やること:
(1) 豊かさをめぐる書評について、次の問いに答えてください。
(a) 古本屋で出会った書籍は、およそ何年前のデータや価値観で書かれたものとされていますか。
(b) 「ヨーロッパ」での取り組みについて、特に挙げられている国はどこですか。
(c) 「最近書かれた本、だと思ったら」と述べた書き手が、驚いたのは何年と知ったからですか。
(2) 豊かさをめぐる書評を、最後の文の後から書き継いでください。

抽出テキスト:
=======

経済的な豊かさだけではない豊かさを考える。
日本は豊かな社会か、つねに問い続けていかねばならない問いでもある。
Posted by ブクログ
古本屋で出会った書籍のためおよそ30年前のデータや価値観で書かれたものですが、それでも現在の社会に対しても通ずる内容と感じます。
・当時のお金や物質的な豊かさばかりに囚われそれ以外の豊かさを国民が享受できる状況にないこと
・「健康で文化的な最低限度の生活」をうたいながら実際には生きるギリギリでしか支援が受けられないこと
・その他仕事や生活があまりにも豊かさを感じられないほどに厳しくなっていること
・これらに対する批判や提案とヨーロッパ(特にドイツ)での取り組みやそれによる生活の様子
これらがとても印象的に感じました。カネやモノでしか評価されない豊かさについて考え、人生や生活をどうすれば豊かで満足に生活できるかを考えるきっかけになるのではないかと思います。
Posted by ブクログ
最近書かれた本、だと思ったら「1989年」と知り驚いた。
バブル崩壊前にこの内容を書いて出版するのは凄く勇気がいったと思う。
刷も重ねられているが、恐らくバブル崩壊後に売れ出したのだと思う。
それにしてもまさに今にも当てはまる状況でもあり、この時点から一層状況が進んでいるのであれば事態は深刻
ただ、多少外国のいい所取りをして、日本と比較をしている感があった
Posted by ブクログ
20年以上前に書かれた本であり,
私は,状況はかなり変化した,ととらえた.
その変化は,いろいろあると思うが,
・この本が書かれた時代に労働者として描かれ,
成長期,バブル,不況のなかを経た,現在の壮年のトップ世代が,
(ややともすると過剰な)反省に立ち返っているようなこと
(老人優遇,ゆとり教育,男女共同参画),
・一部ではあるが,若者や中堅層が
現在進行形で押し上げ盛り上げているようなこと
(環境問題,社会企業,NPO,フレックスタイムやゼロ残業,CSRなど),
・先進国としての基準を満たしたもの,または
他の途上国のふりみてわがふりを直したところ
(トイレやごみ箱など衛生,社会資本整備,新自由主義的な利益主導の価値観の否定).

=======

データの行
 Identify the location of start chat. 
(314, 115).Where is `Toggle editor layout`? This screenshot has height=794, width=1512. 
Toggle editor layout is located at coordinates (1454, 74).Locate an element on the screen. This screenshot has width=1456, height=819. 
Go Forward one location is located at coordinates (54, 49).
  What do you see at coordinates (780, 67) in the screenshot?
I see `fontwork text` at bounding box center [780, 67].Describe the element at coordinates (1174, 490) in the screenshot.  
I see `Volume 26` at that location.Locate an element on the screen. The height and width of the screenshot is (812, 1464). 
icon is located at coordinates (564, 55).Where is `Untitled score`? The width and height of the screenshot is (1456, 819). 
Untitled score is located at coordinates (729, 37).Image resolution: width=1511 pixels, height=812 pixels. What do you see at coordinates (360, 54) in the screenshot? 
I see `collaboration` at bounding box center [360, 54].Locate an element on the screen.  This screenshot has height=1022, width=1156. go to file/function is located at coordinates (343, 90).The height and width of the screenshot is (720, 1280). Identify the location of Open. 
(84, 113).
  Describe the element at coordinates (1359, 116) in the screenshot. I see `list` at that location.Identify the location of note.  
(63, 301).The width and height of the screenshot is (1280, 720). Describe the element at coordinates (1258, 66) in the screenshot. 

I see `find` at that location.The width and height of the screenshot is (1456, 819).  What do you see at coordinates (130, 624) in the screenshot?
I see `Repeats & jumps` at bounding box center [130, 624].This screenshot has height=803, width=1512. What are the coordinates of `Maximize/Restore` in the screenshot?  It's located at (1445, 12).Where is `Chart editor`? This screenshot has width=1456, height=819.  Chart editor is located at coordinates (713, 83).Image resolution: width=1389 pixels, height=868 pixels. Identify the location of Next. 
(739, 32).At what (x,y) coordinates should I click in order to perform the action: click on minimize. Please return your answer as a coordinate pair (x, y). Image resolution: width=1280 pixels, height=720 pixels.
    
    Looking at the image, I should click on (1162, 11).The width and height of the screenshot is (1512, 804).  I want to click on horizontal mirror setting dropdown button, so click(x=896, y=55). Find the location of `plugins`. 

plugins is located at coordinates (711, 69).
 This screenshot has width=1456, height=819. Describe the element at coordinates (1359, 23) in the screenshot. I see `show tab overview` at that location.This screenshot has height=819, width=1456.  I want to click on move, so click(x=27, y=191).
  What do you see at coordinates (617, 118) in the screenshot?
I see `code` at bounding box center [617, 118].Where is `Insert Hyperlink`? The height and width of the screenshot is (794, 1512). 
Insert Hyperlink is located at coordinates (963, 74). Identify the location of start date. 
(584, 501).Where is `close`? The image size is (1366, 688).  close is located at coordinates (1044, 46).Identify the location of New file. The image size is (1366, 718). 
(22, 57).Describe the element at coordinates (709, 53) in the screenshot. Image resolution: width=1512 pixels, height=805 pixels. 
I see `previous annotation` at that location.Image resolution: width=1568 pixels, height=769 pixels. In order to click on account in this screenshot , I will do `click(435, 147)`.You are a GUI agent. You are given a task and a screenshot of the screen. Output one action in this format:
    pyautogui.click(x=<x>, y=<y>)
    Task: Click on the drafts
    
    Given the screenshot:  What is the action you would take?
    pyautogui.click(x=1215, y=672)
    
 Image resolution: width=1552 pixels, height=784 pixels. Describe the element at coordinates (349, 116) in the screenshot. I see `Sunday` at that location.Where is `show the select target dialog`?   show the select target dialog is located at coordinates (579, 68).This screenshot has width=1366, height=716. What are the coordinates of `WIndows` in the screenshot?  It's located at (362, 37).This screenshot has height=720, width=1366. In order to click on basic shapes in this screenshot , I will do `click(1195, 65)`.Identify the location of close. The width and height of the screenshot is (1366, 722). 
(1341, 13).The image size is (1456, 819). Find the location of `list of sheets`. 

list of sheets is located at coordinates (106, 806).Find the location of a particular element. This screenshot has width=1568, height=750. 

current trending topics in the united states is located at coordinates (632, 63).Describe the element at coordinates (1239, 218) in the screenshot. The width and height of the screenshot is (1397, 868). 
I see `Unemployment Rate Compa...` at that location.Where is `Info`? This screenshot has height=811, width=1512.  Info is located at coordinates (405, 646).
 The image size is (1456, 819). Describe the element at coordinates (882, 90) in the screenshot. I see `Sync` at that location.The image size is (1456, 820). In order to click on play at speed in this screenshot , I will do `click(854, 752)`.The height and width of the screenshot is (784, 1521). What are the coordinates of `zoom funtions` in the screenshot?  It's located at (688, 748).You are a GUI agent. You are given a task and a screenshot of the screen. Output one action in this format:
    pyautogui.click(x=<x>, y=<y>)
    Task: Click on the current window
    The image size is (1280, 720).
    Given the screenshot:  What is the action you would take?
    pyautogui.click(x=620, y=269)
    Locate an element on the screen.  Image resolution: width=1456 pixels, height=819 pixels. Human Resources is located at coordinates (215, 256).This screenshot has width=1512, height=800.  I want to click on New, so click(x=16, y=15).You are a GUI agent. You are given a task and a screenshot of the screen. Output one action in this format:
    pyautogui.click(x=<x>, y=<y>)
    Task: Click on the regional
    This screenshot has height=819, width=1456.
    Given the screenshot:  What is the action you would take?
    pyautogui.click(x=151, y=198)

=======

期待される結果:
(1)
(a) およそ30年前
(b) ドイツ
(c) 1989年

(2)
もちろん,都市部と周辺部で細部に差はあるだろうし,
労働業種によっては悪化したものもあると感じる.
問題によっては手付かずのものもあるかもしれない.
さらに新しい問題もうまれている.
その責任を負うのはだれなのか,という点は,この本では「国民」と漠然だが,
経済的問題として(社会人・企業人的視点)
政治的・地域的・社会的問題として(市民・国民的視点)
どう読むのが正しいのか.迷う一冊
Posted by ブクログ
この本を読む直前にミヒャエル・エンデの『モモ』を読んだせいか、豊かな生活を送るための必要条件としての「時間」というものを、強く意識させられました。
この本が出たのが1989年。さすがに引用されているデータは古いけど、ポイントとなるところは今の時代でも色あせていません。中でも、日本人の労働時間の長さや、通勤ラッシュを耐え忍んで狭苦しい家に寝に帰るだけの生活でいいのか、という問題提起は、いかにもこの時代ならではだなーという感じです。いまは、通勤ラッシュは変わってないけど労働時間は少しは改善されたのかな。
著者が西ドイツで過ごしたためか、西ドイツはこんなに素敵な生活だった、それに比べて日本はとにかく住環境が悪い、という論点がけっこうダラダラ続くので、そこはふんばりどころ(笑)この著者は当時の日本の住宅を「ウサギ小屋」って表現するのが好きだったみたいです。
環境問題について高い関心を寄せているのも、当時のトレンドを意識してる感じです。そして、「技術は失敗が許されるゆとりのある技術を使うこと。原発のようなギリギリの技術を使うことは、自然や人間にとって危険であるばかりでなく労働そのものを非人間的にする」という主張には、3月11日を境に世界が変わった自分たちとしては、ドキリとさせられる主張です。こんな主張が23年前にあったとは、という感じ。
データはもう使えないので、その点で☆は2つマイナス。でも、問題提起されることの多い「豊かな生活」というベタなテーマについて、23年前から噴出していた問題点を包括的に理解するには良い本だと思います。